Thursday, 18 September 2008

The elemental pain of the past

I've been watching "Who do think you are" - the BBC genealogy programme - which had Ainsley Harriott tracing his roots back to the Caribbean. It was a story of slavery, inhumanity and poverty but also of heroism, pride and overcoming adversity.
Watching him visibly angry and moved looking at a plaque to one of the slave owners of his great grandparents, I reflected on the elemental pain of the past. He stomped out the church after saying he hoped the plaque would fall down and be reduced to dust - why should a slave owner's name be remembered in marble.
I am sometimes surprised at how moved I can still be by the story of my father seeking refuge from Nazi Germany. The pain of some of what happened in the second world war is still very much with me even though it was not my direct experience. Listening to Ainsley Harriott this evening I realised that this is true for many of us both as individuals and as groups, communities and nations. It's often an elemental diffuse and blaming rage, the pain at the past which we cannot change.
Reflecting further on the contributions made at the Promised Land Conference I recognise that understanding, coping with and transforming powerful memories from the past is part of the key to finding a lasting, just and peaceful political settlement for Palestine and Israel. Acknowledging that those feelings continue to provide some kind of framework for the way we read the Bible is also part of the hermeneutical task that scholars are having to face up to.

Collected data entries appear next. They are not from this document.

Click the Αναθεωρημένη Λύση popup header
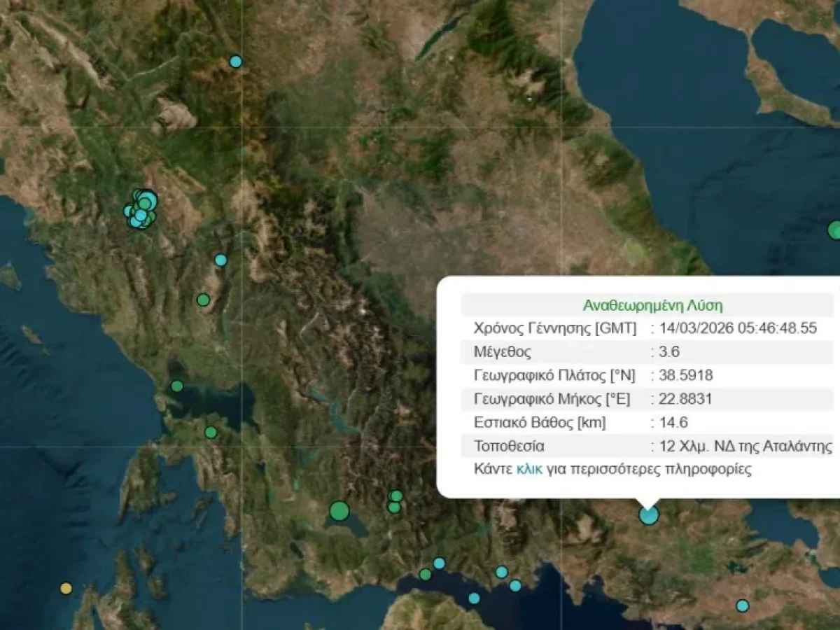The height and width of the screenshot is (630, 840). [x=654, y=305]
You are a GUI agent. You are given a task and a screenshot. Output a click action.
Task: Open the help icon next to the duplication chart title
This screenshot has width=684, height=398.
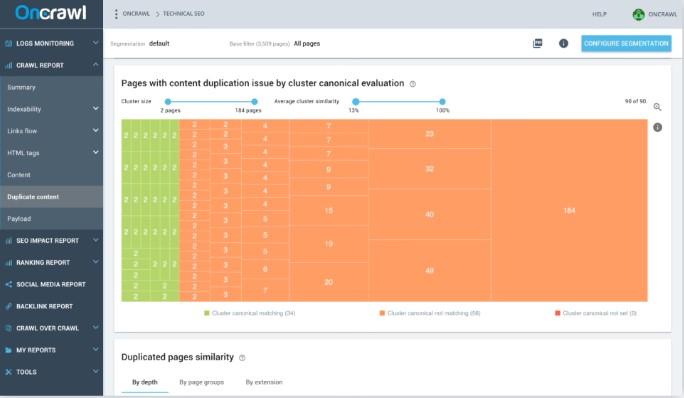point(413,84)
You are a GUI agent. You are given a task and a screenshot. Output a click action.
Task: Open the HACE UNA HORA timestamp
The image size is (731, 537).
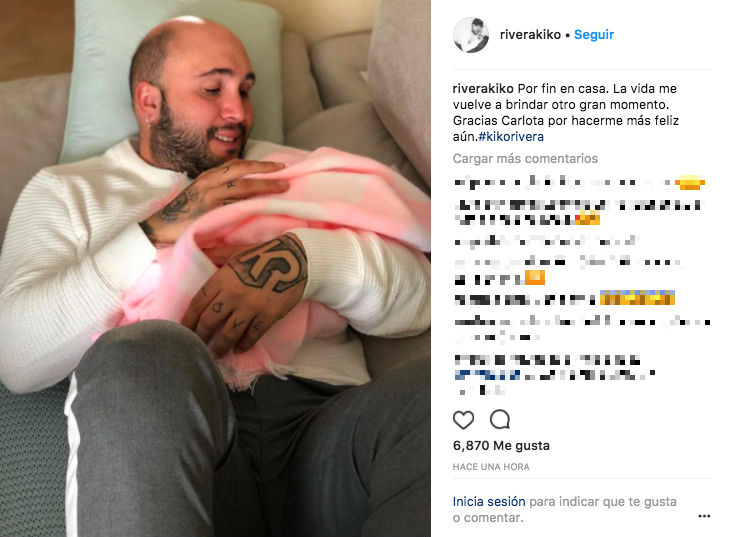(491, 467)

A colleague who worked for the WCC's decade to overcome violence said that if he had responded to all of the proposals to do healing of memories seminars he would have done hardly anything else - he wished he had more time. Healing the pain of the present is already enough of a challenge, healing memories is an even more painstaking and complex task. The way we teach and tell history is in the end very much part of truth and reconciliation.
It is right to rage at marble plaques to the oppressors of the past. It's important to work for understanding and towards healing in bitterly divided communities. This is the hard work of peace.